═══ The input ═══
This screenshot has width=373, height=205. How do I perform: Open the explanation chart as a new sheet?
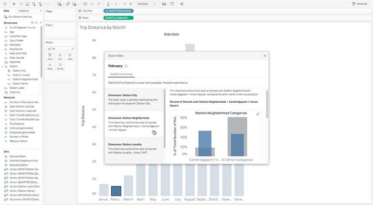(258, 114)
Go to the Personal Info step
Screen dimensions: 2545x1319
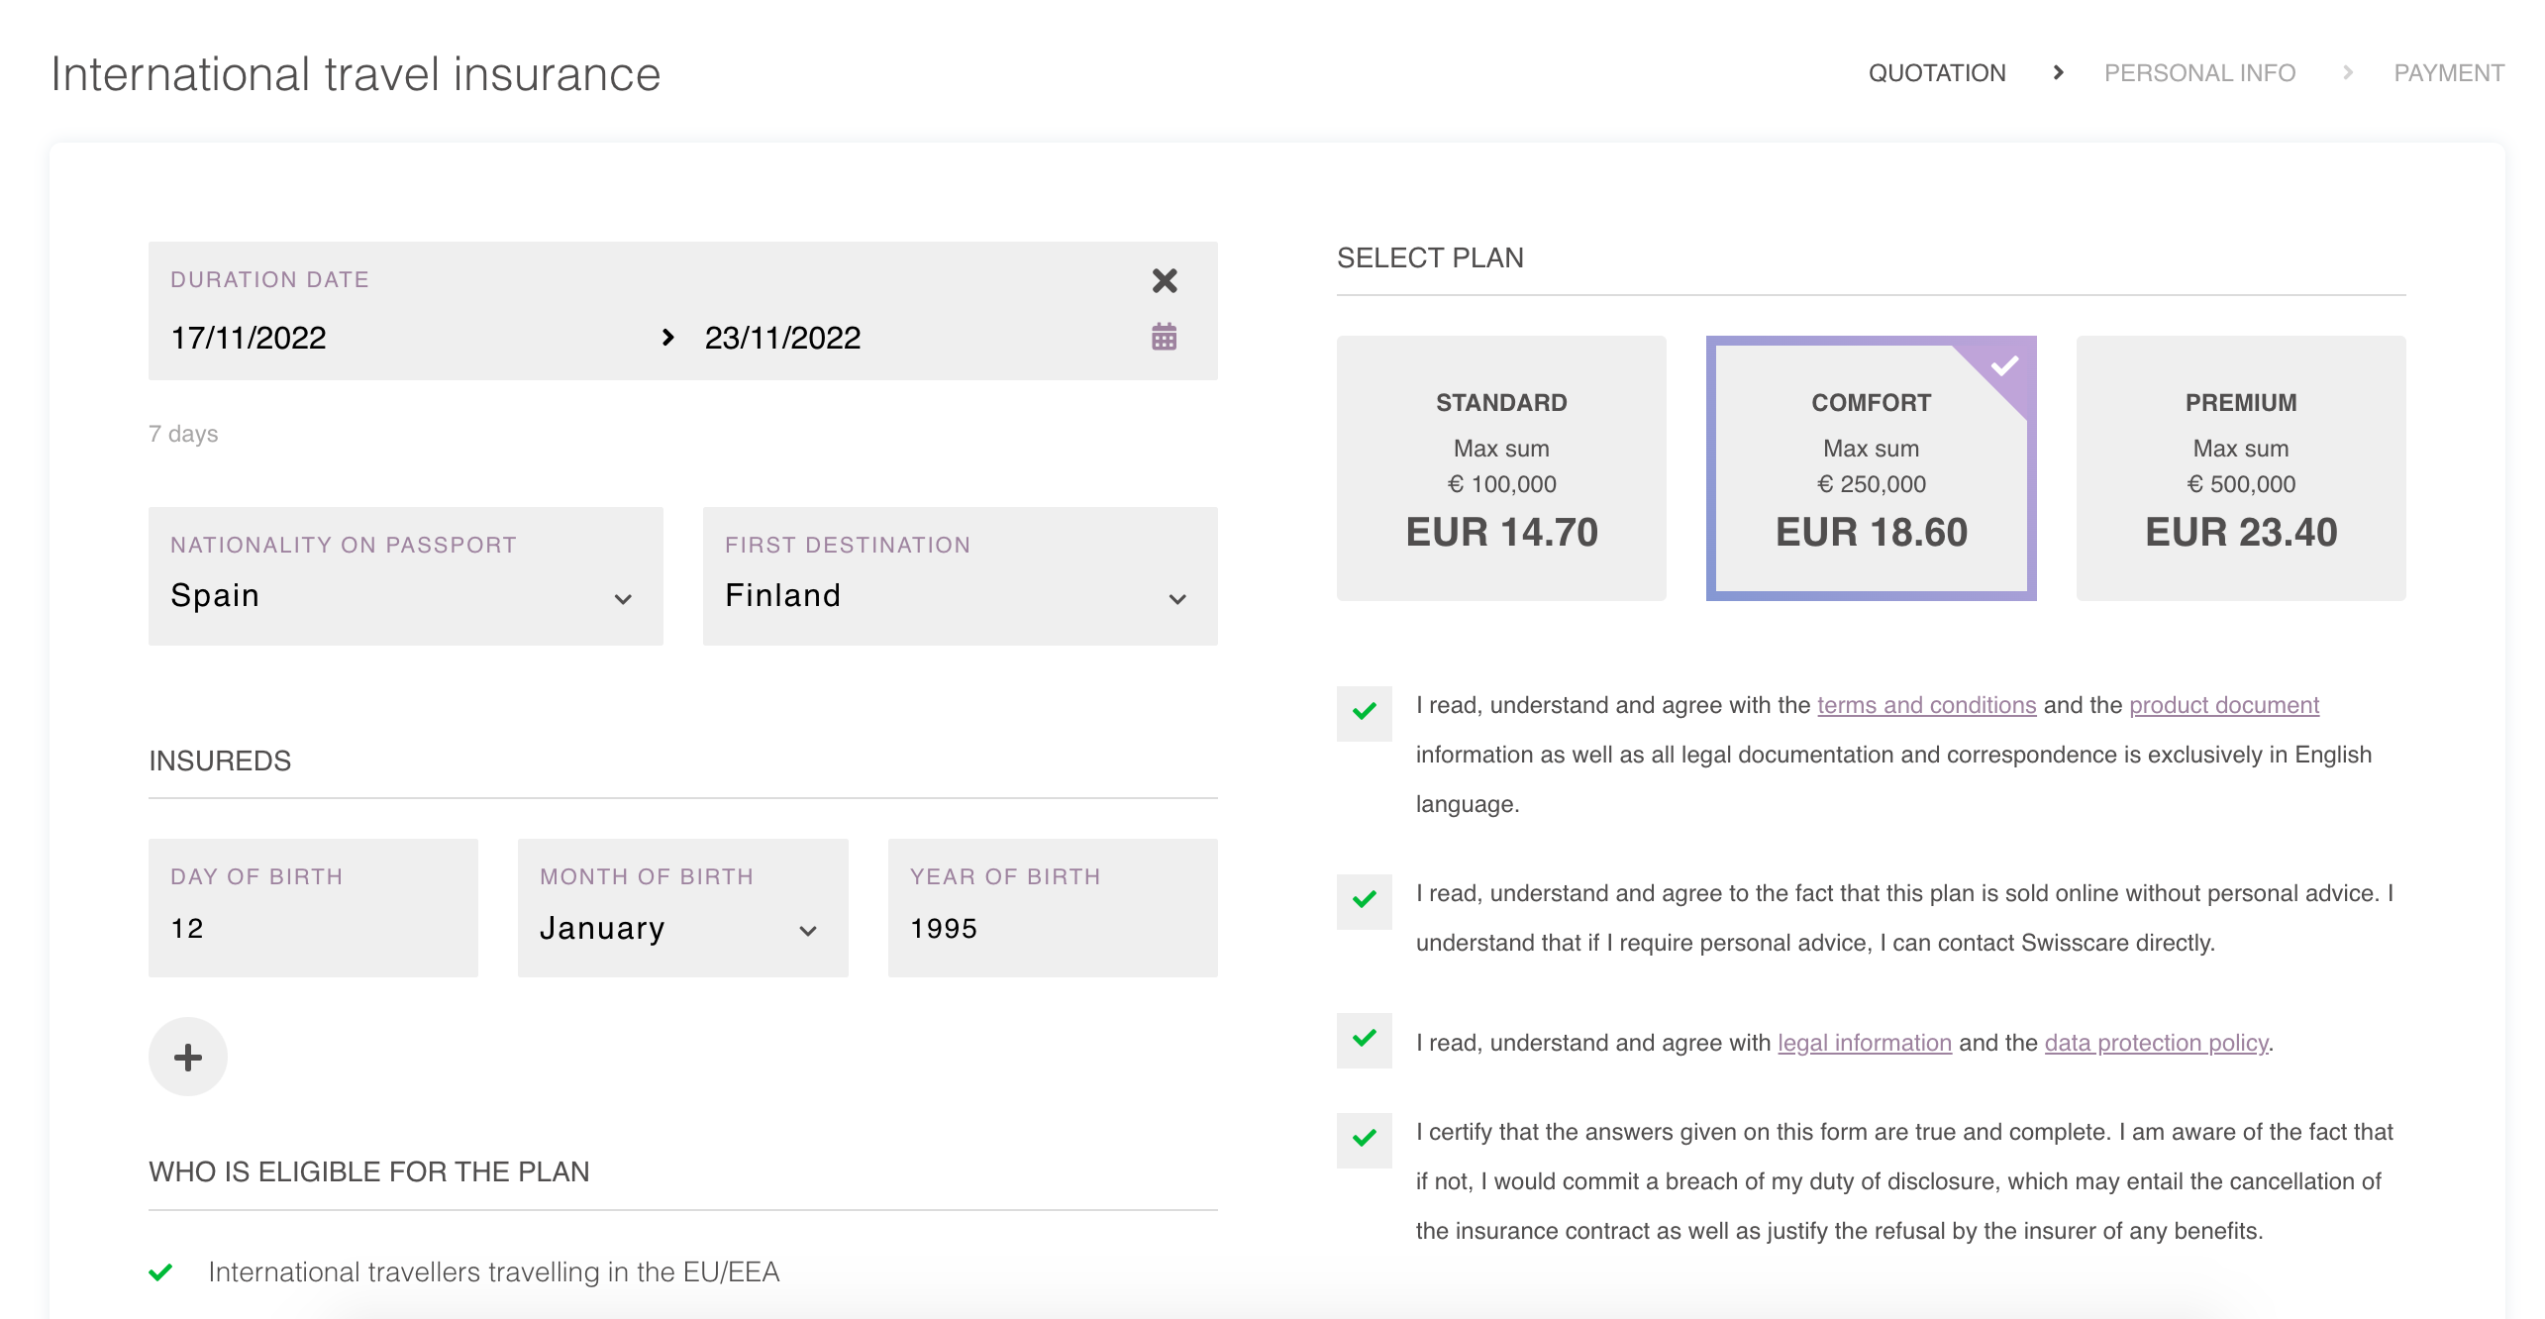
═══
═══ The input ═══
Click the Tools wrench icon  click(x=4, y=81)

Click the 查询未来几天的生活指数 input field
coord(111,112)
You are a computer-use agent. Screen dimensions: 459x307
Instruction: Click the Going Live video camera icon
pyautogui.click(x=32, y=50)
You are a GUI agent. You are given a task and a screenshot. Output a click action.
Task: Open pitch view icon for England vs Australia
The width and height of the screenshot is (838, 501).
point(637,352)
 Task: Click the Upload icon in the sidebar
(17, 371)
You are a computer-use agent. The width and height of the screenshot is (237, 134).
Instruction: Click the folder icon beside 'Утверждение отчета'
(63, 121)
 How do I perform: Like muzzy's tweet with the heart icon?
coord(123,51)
═══
═══ The input ═══
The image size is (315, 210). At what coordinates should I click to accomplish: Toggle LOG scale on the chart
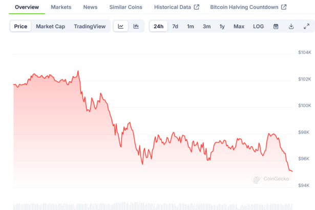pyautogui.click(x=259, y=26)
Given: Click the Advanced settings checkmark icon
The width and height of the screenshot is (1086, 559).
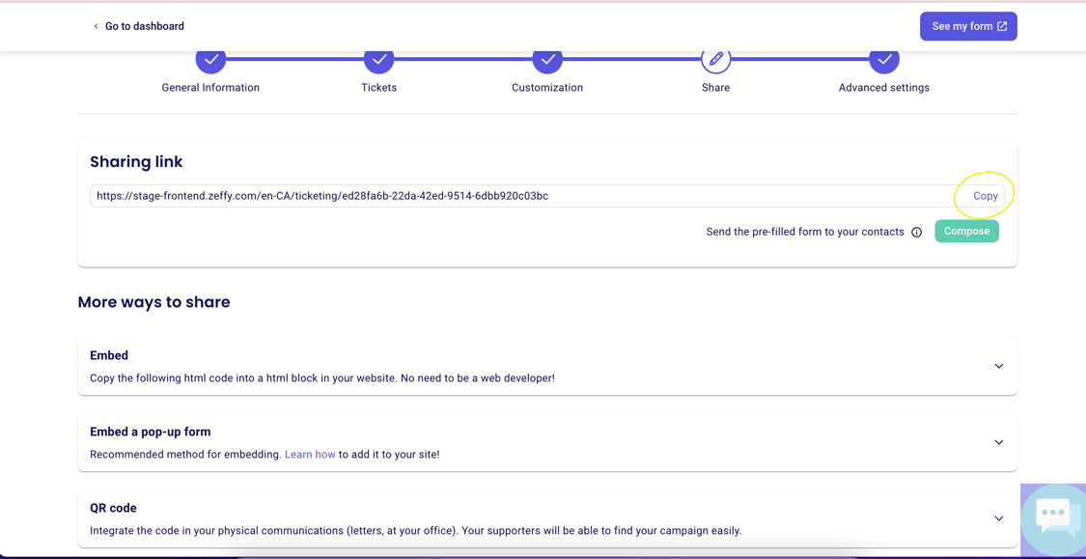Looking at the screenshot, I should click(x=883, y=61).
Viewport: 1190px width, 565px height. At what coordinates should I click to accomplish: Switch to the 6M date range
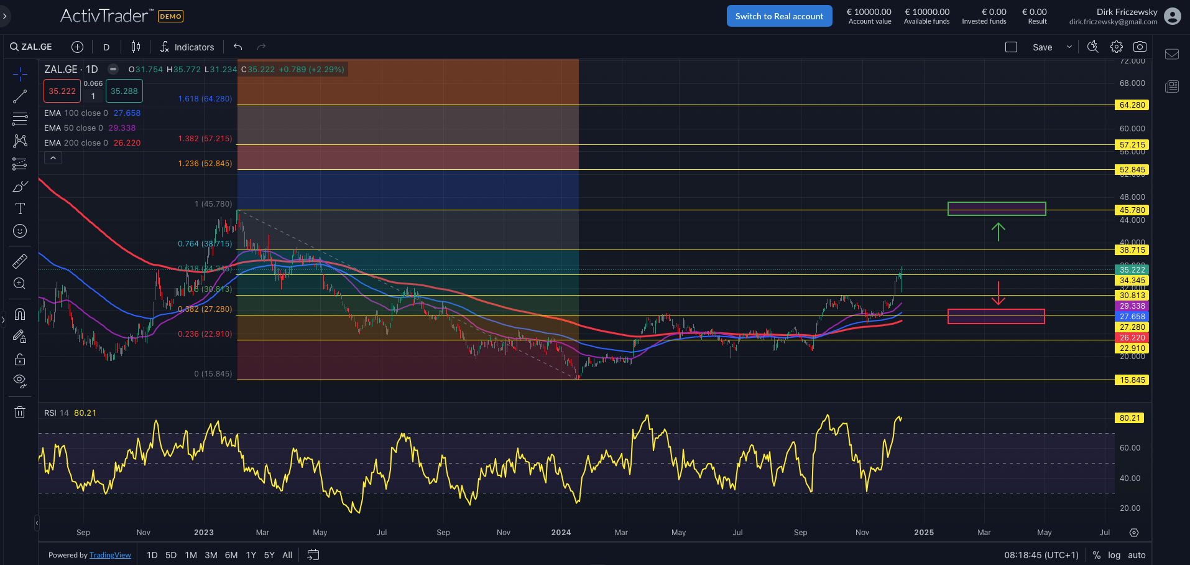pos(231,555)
═══
[What you will do] Retype the entries from the line with "Viewport: 1190px width, 565px" up to and including the line with "pos(231,555)", and leave the pictures out of your answer.

[Exercise output]
Viewport: 1190px width, 565px height. At what coordinates should I click to accomplish: Switch to the 6M date range
pos(231,555)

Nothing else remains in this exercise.